Data from: Responses of plant phenology to nitrogen addition: a meta-analysis
Wang, Chao; Tang, Yujia (2019), Data from: Responses of plant phenology to nitrogen addition: a meta-analysis, Dryad, Dataset, https://doi.org/10.5061/dryad.k205t00
Phenology is one of the most sensitive plant processes in response to global change. Anthropogenic activities have considerably increased nitrogen (N) deposition, which significantly affects plant phenology. Although numerous individual studies have been conducted, a comprehensive understanding of how plant phenology responds to external N inputs remains elusive. We therefore conducted a meta-analysis of 117 species responses to N addition to examine effects on phenology in terrestrial ecosystems, and we assessed variations in their responses in relation to ecosystem types, pollination types, functional groups, and environmental conditions. Our results showed that many aspects of plant phenology changed significantly after N addition, as events occurred later and durations were shorter across all biomes, but varied with biome types. The phenology change in cropland was larger than that in grassland after N addition. The response of phenological stages to N addition was consistent in two pollination types except the flowering time, which had no change in wind-pollinated species but was significantly delayed in insect-pollinated species. In addition, the response of phenology to N addition was not consistent among functional groups.
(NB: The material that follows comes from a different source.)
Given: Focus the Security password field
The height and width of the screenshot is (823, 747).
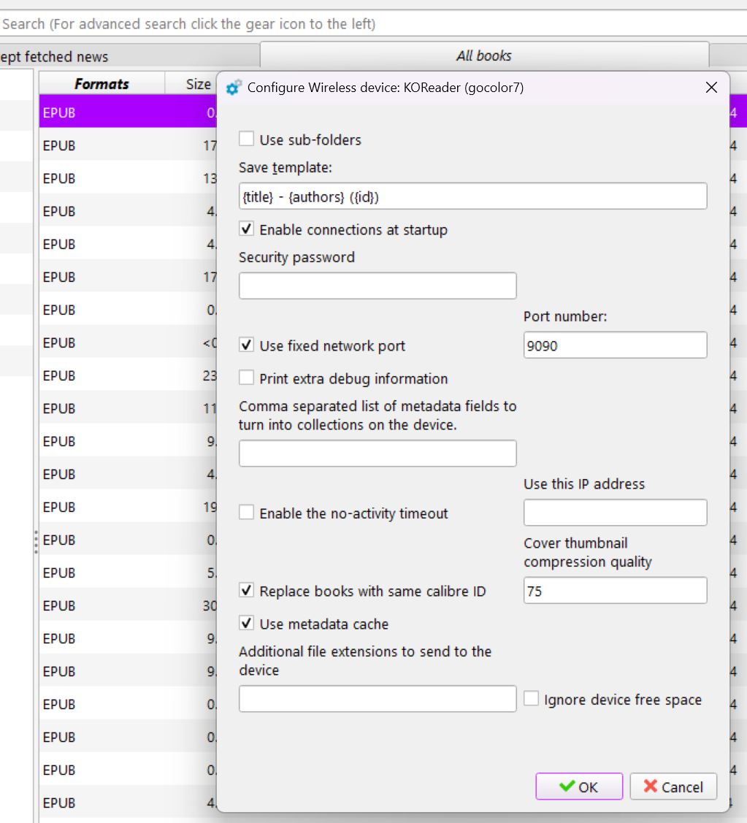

The timing of events was advanced (earlier) in sedges, whereas the timing was delayed (later) in grasses, legumes, and forbs. We also found that local environmental factors had minimal effect on the response of plant phenology to N addition, but a significant correlation was found among the response ratio of different phenological stages. Our study suggest that plant phenology was sensitive to N deposition, but the influence of N deposition on plant phenology was not changed easily by local environmental factors, which may need to be incorporated into regional and global models for predicting effects of N addition on plant phenology.